# Basic probability

Python activities to complement *Measurements and their Uncertainties* (*MU*), Chapter 3, "Uncertainties as probabilities." 

Author: J. S. Dodge, 2019

* [Preliminaries](#Preliminaries)
* [Probability calculations](#Probability-calculations)
    * [Probability calculations with the uniform distribution](#Probability-calculations-with-the-uniform-distribution)
        * [Programming notes 1](#Programming-notes-1)
        * [Programming notes 2](#Programming-notes-2)
        * [Programming notes 3](#Programming-notes-3)
        * [Programming notes 4](#Programming-notes-4)
    * [Exercise 1](#Exercise-1)
    * [Exercise 2](#Exercise-2)
    * [Probability calculations with the normal distribution](#Probability-calculations-with-the-normal-distribution)
        * [Programming notes 5](#Programming-notes-5)
    * [Exercise 3](#Exercise-3)
    * [Outliers, or: Chauvenet is dead. Let his criterion die with him.](#Outliers,-or&#58;-Chauvenet-is-dead.-Let-his-criterion-die-with-him.)
* [The Poisson distribution](#The-Poisson-distribution)
* [The central limit theorem](#The-central-limit-theorem)
* [Summary](#Summary)
* [Further reading](#Further-reading)

## Preliminaries
Before proceeding with this notebook you should review the topics from the [previous notebook](2.0-Basic-statistics.ipynb) and read *MU* Ch. 3, "Uncertainties as probabilities," with the following [goals](https://wiki.its.sfu.ca/departments/phys-students/index.php/Reading_goals_for_Hughes_and_Hase#Uncertainties_as_probabilities) in mind.

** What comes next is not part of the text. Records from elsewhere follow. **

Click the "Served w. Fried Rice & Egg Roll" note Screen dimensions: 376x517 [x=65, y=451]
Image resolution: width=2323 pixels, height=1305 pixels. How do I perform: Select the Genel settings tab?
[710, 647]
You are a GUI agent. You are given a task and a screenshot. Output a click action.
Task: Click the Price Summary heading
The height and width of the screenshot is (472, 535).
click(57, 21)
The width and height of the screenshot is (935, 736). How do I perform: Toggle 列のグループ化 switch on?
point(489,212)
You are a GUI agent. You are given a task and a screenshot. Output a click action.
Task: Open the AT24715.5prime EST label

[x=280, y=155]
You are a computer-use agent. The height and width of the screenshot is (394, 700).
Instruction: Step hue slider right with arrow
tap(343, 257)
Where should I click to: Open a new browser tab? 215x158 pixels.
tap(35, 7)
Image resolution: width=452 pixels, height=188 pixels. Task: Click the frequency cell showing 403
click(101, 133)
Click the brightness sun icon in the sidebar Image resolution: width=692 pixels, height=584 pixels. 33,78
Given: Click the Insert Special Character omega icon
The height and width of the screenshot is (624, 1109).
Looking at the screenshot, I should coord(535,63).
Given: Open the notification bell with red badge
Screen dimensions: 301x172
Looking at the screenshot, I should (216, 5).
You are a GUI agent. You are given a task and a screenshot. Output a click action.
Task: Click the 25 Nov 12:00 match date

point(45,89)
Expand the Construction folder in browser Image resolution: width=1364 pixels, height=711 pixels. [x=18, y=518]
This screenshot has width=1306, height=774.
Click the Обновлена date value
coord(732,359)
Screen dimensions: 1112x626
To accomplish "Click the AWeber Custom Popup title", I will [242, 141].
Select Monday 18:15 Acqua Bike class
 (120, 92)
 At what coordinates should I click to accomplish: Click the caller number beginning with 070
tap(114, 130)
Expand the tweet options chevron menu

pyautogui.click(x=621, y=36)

1. Be able to explain what a probability distribution function $P_\text{DF}(x)$ represents and why Eqs. (3.1) - (3.6) follow from its definition.
2. Be able to recall and use Eqs. (3.1) - (3.3) to perform simple probability calculations for an arbitrary $P_\text{DF}(x)$, including:
    1. Check that $P_\text{DF}(x)$ is properly normalized, and identify the correct normalization factor if it is not;
    2. Evaluate the expectation value of a function $f(x)$; and
    3. Evaluate the expectation value of the mean and the variance.
3. Be able to recall the definitions (3.7) and (3.8) of the Gaussian probability distribution function and the error function, respectively, and know how to use the error function in simple probability calculations like the one given in Sec. 3.2.2.
4. Be aware of the rules described in Sec. 3.3.2 for rejecting outliers, be able to follow a well-defined procedure for doing so, and be able to suggest alternatives to throwing away data points.
5. Be able to describe the basic properties of a Poisson distribution $P(N;\bar{N})$, including:
    1. its functional form;
    2. the kind of experimental data that will be described by it;
    3. the expectation values of its mean and variance; and
    4. the Gaussian probability distribution that approximates it for $N\rightarrow\infty$.
6. Be able to sketch a Poisson distribution for a given mean and standard deviation, and be able to estimate the mean and standard deviation from the plot of a Poisson distribution.
7. Be able to state the central limit theorem and recognize how it is used to justify the assumption of Gaussian errors in many experiments.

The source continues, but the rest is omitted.